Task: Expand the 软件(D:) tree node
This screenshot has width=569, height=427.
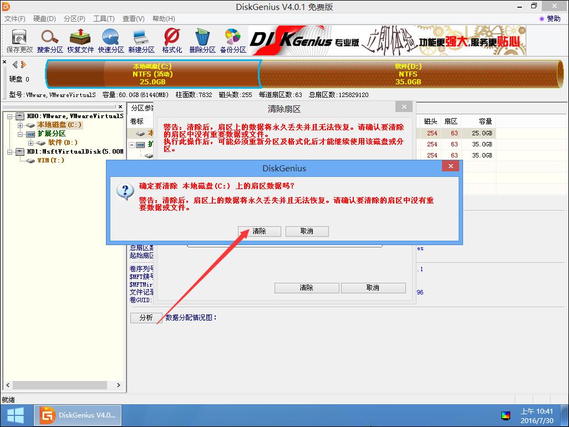Action: click(x=31, y=143)
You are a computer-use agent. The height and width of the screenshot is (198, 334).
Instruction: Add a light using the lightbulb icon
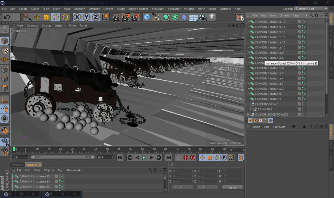[x=212, y=17]
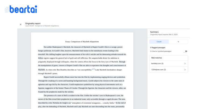207x109 pixels.
Task: Click the '5 flagged passages' label
Action: point(158,47)
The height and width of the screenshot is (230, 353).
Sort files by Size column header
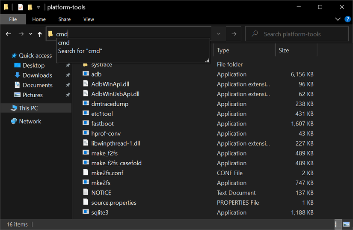point(284,50)
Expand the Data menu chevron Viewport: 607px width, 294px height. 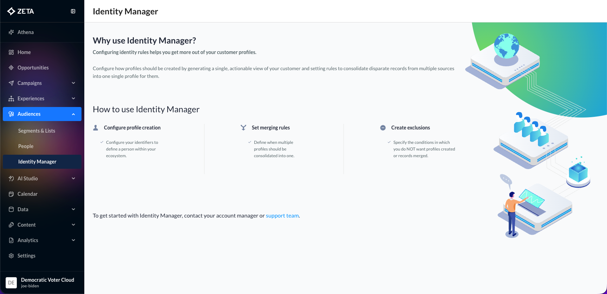tap(73, 209)
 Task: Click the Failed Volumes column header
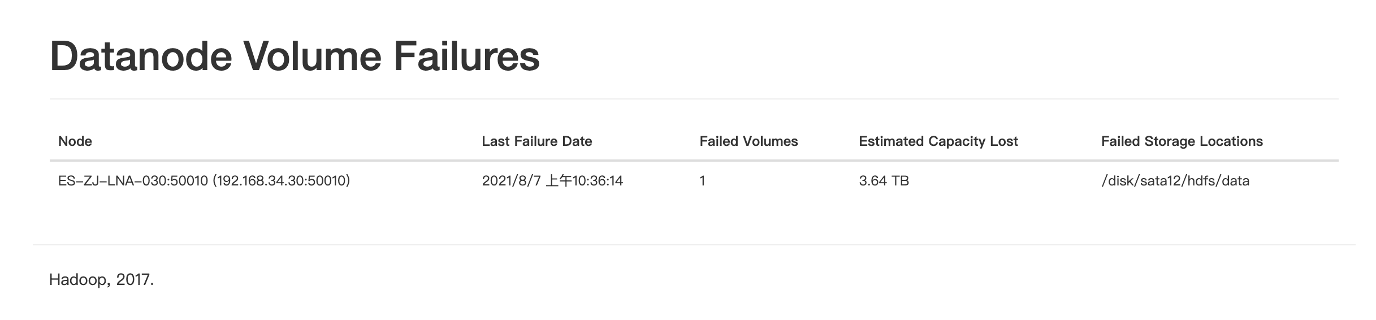[748, 141]
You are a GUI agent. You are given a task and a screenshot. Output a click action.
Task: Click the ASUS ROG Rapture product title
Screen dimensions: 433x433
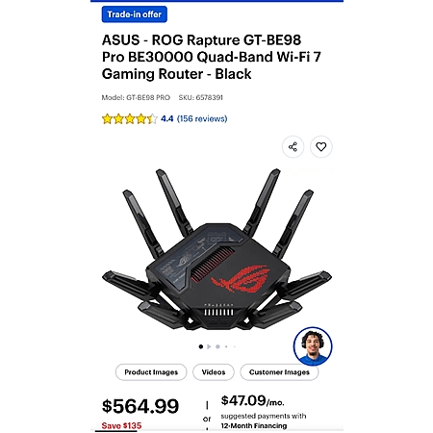pos(212,57)
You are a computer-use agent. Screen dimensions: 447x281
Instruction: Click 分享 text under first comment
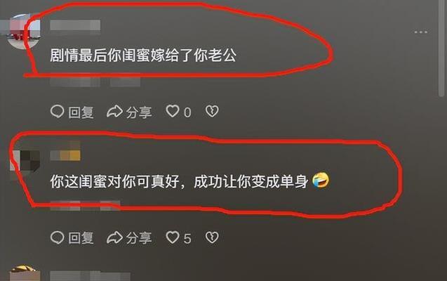point(139,112)
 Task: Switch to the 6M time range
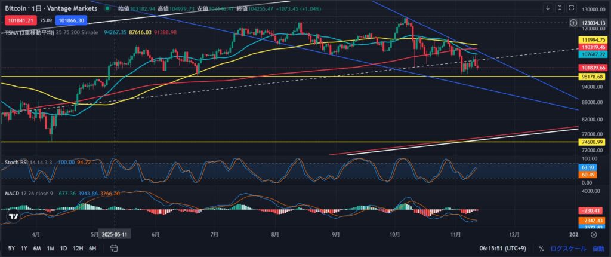click(x=37, y=248)
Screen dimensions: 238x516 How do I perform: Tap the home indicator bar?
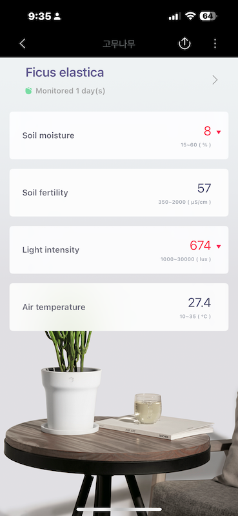click(x=119, y=510)
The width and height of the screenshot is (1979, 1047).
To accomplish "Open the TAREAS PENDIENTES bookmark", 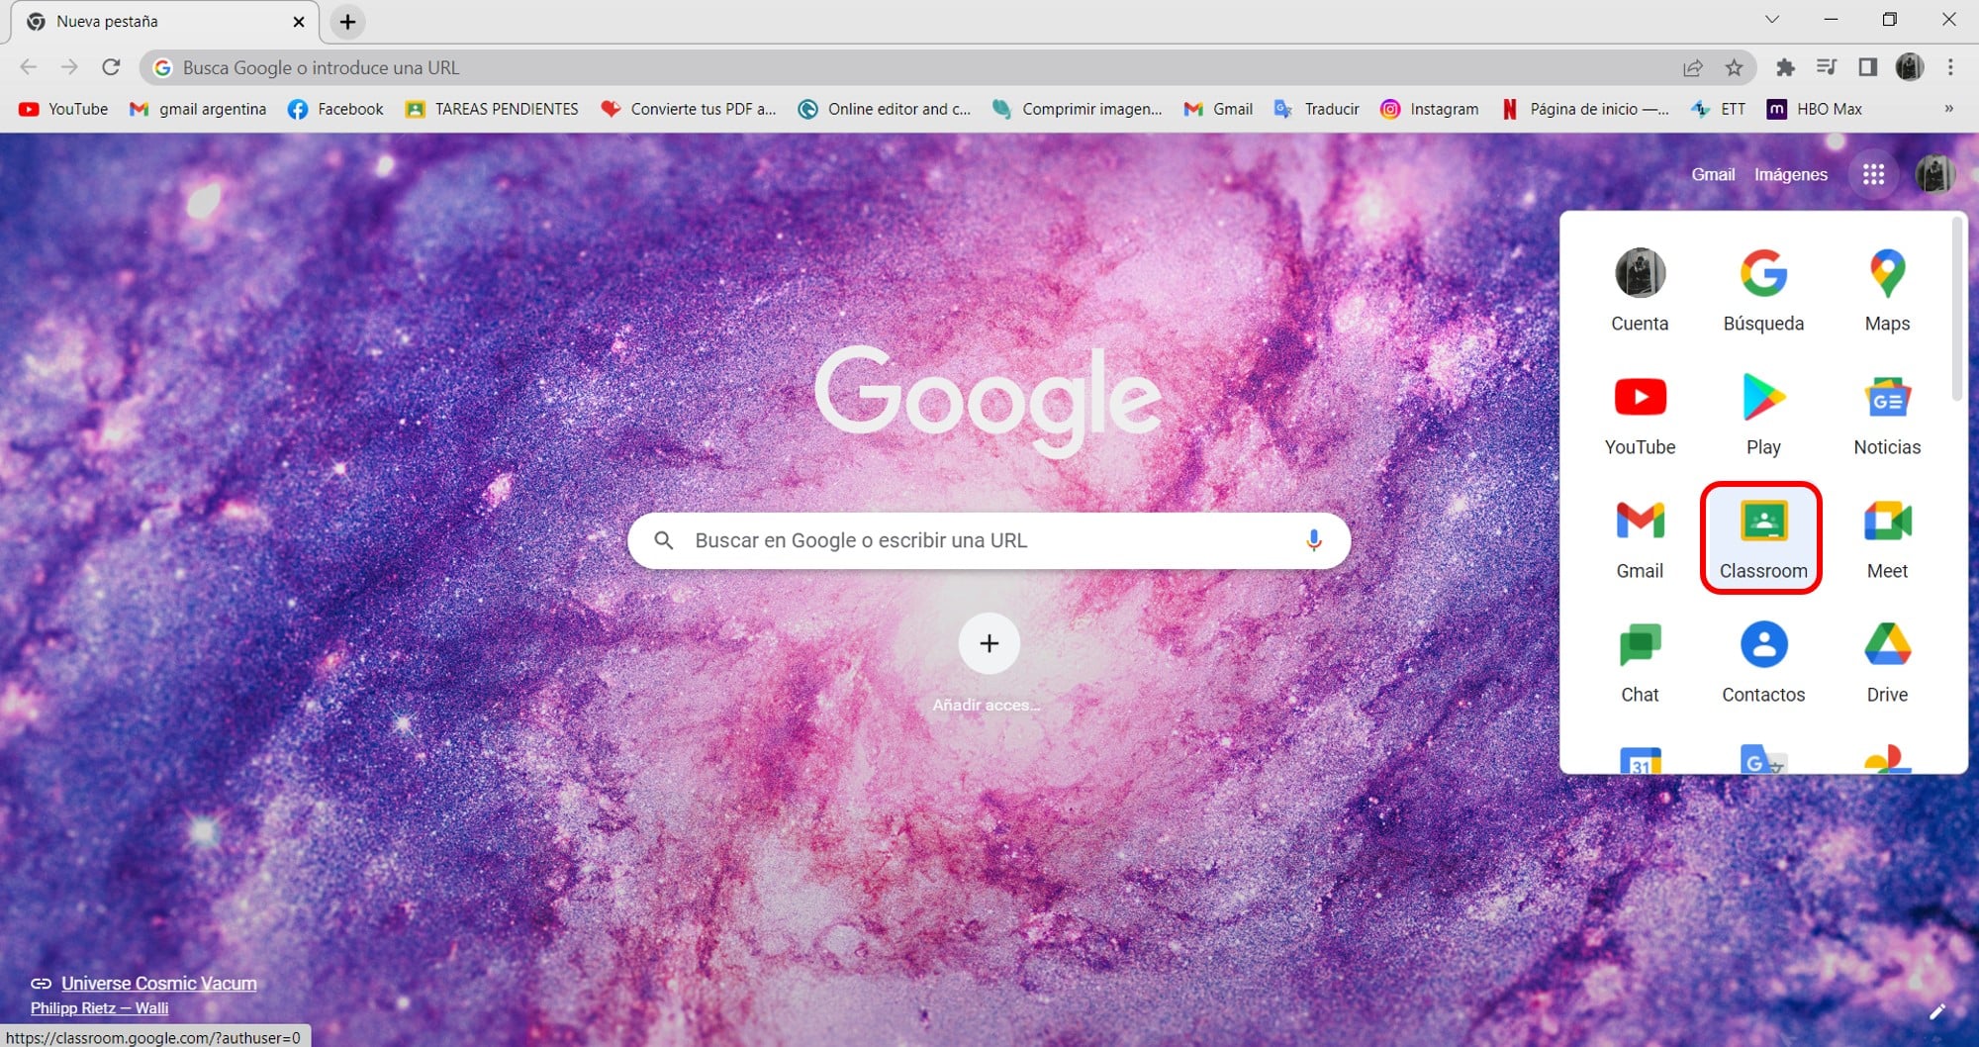I will 492,109.
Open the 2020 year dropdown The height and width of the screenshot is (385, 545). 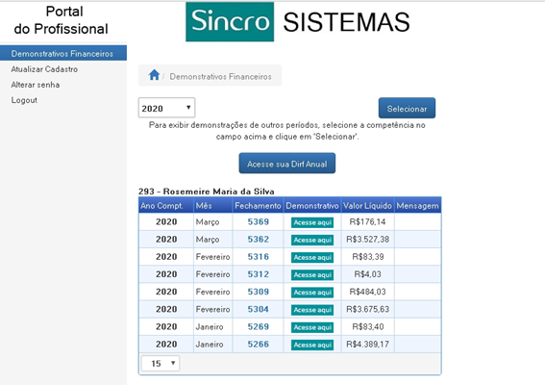coord(166,108)
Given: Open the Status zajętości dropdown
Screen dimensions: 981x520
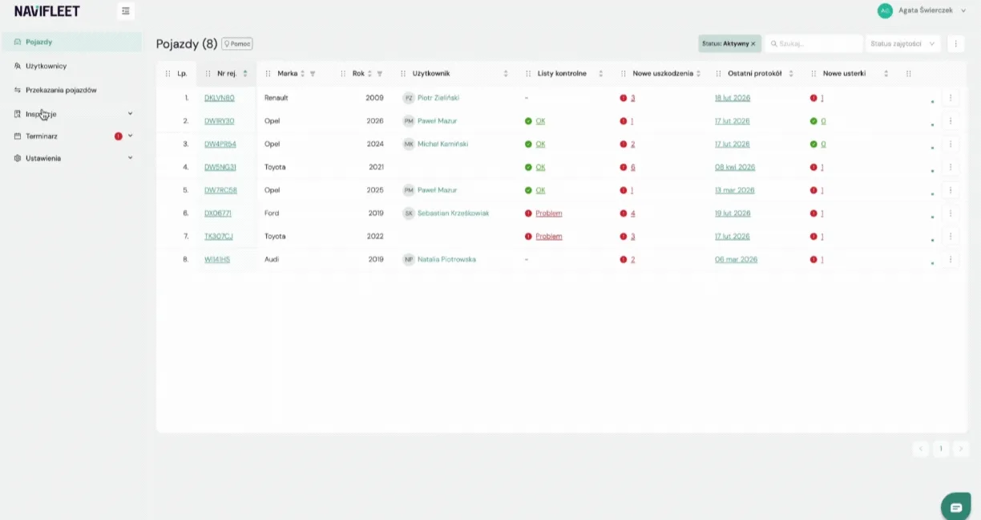Looking at the screenshot, I should [x=904, y=44].
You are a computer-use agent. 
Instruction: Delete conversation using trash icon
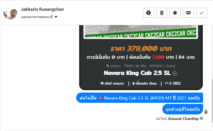pos(162,13)

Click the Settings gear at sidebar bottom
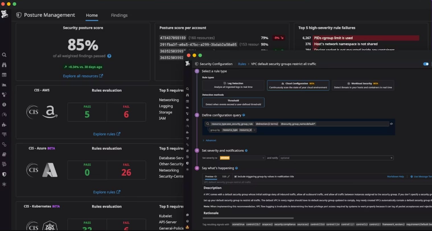pos(4,184)
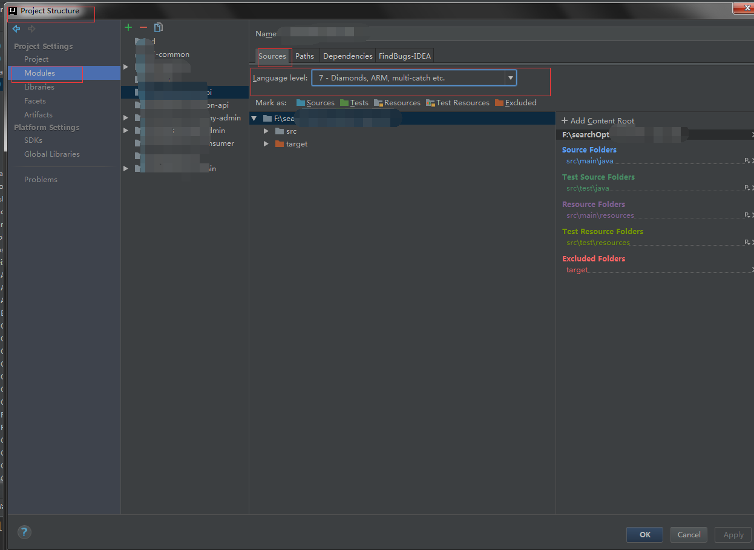Image resolution: width=754 pixels, height=550 pixels.
Task: Expand the target folder tree node
Action: coord(266,144)
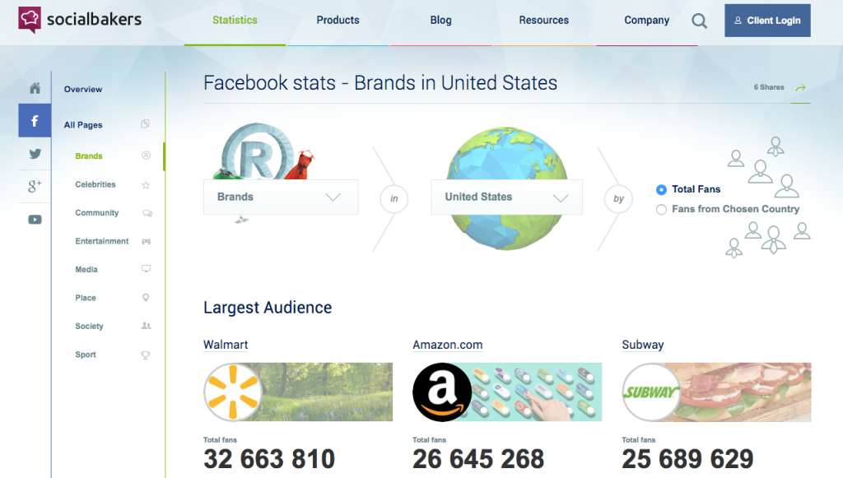Click the Amazon.com cover thumbnail
The width and height of the screenshot is (843, 478).
point(507,392)
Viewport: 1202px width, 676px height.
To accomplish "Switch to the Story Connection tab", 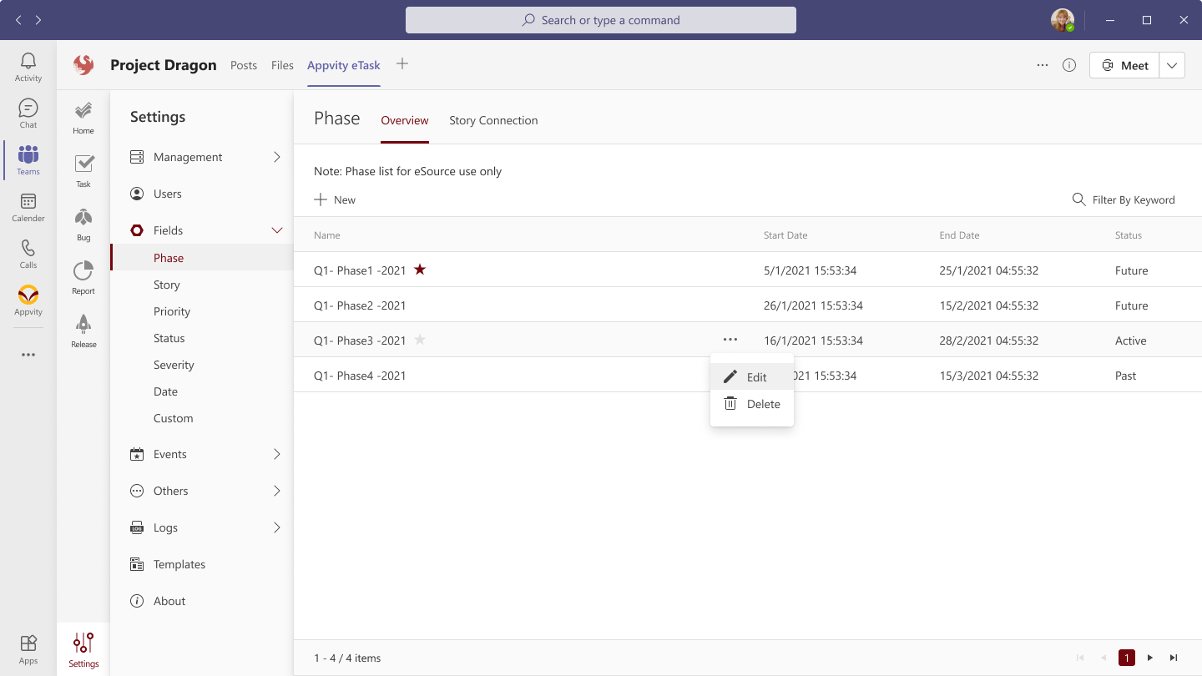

» Task objective: Output a verbatim copy of the lines from the line containing "Screen dimensions: 981x520" through the end of the data, both included, without any images.

» The completed task:
Screen dimensions: 981x520
Looking at the screenshot, I should [x=904, y=44].
You are a computer-use agent. 
Instruction: Delete conversation using trash icon
pos(162,13)

Click the Settings gear at sidebar bottom
pos(4,184)
Image resolution: width=754 pixels, height=550 pixels.
Task: Expand the target folder tree node
Action: coord(266,144)
Click the Amazon.com cover thumbnail
The width and height of the screenshot is (843, 478).
point(507,392)
Viewport: 1202px width, 676px height.
To accomplish "Switch to the Story Connection tab", 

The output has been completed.